Sky model
A sky model is a representation of the positions, shapes, and brightness of radio-emitting sources on the sky, including their frequency-dependence.
Each source or component may include:
- Position in right ascension (RA) and declination (Dec) in degrees, radians or sexagesimal hours, minutes and seconds.
- Brightness (flux density) in Jansky for one or more Stokes parameters (I, Q, U, V).
- Shape (for extended sources) specified as:
- Width along major (longest) and minor (shortest) axes at full width half maximum (FWHM) in arcseconds
- Orientation of the major axis in degrees eastward from North
- Spectral index at a reference frequency (dimensionless), indicating whether the emission is synchrotron (negative) or thermal (positive).

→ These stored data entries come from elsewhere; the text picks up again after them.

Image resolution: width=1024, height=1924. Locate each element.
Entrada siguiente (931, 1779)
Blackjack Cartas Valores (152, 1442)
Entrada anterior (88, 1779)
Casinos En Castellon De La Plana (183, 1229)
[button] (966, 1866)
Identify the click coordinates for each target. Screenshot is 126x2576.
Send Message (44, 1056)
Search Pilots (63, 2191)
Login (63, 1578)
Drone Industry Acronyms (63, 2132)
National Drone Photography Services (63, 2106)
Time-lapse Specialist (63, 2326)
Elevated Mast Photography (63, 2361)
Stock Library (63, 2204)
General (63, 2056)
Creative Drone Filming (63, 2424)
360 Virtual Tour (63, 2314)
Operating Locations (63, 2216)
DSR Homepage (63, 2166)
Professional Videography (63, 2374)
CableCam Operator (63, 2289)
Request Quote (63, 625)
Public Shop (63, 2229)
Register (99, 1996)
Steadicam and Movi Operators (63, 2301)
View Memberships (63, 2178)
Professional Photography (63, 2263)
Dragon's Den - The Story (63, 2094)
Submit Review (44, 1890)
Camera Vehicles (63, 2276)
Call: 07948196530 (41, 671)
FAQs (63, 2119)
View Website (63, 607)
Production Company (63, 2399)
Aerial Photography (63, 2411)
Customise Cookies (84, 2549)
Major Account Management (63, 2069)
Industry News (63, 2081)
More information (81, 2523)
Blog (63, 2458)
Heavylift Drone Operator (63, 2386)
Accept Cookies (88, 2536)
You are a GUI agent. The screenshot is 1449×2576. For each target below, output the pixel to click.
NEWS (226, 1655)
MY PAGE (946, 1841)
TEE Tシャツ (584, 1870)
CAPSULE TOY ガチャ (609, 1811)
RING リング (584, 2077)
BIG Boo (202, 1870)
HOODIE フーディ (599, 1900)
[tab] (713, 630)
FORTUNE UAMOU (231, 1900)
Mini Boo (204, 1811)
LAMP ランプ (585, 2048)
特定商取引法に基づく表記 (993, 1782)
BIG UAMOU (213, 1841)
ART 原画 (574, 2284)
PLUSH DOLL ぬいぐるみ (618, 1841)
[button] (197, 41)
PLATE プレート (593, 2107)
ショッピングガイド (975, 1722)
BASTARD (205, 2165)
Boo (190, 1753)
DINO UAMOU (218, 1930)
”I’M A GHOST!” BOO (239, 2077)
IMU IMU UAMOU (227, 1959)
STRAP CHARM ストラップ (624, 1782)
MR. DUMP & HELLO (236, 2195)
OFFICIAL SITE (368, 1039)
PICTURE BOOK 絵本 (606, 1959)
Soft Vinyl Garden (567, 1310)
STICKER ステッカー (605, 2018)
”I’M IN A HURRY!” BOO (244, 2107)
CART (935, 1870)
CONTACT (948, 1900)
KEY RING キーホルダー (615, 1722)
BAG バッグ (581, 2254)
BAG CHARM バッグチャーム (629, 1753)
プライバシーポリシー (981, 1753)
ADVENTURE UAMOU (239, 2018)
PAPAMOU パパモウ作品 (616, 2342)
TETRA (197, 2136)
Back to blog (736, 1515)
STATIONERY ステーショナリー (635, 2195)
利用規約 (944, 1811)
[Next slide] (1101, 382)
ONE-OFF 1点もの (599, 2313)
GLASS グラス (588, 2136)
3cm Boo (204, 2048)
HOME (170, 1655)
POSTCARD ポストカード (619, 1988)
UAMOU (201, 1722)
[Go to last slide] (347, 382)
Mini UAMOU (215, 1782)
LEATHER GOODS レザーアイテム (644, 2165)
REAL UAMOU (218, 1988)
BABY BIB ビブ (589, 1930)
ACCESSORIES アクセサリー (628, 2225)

- Optionally, an association with a patch, representing a cluster of sources treated together (e.g. for direction-dependent calibration).
Representations
- An image or image cube (pixel-based model).
- A list or source catalog.
Role
A sky model represents an estimate of the true sky. It can be an existing model extracted from a sky survey database or an output of the image cleaning or source-finding process. It is used to:
- Predict model visibilities for calibrating observed visibilities to remove corruptions.
- Iteratively improve images produced via self-calibration.
Invariants
- A sky model is defined with respect to a specific phase centre, coordinate frame and field of view.
- Flux densities are expressed per Stokes parameter.
- A sky model is valid only over the time and frequency range for which it was derived.
- Each source belongs to at most one patch within a given sky model.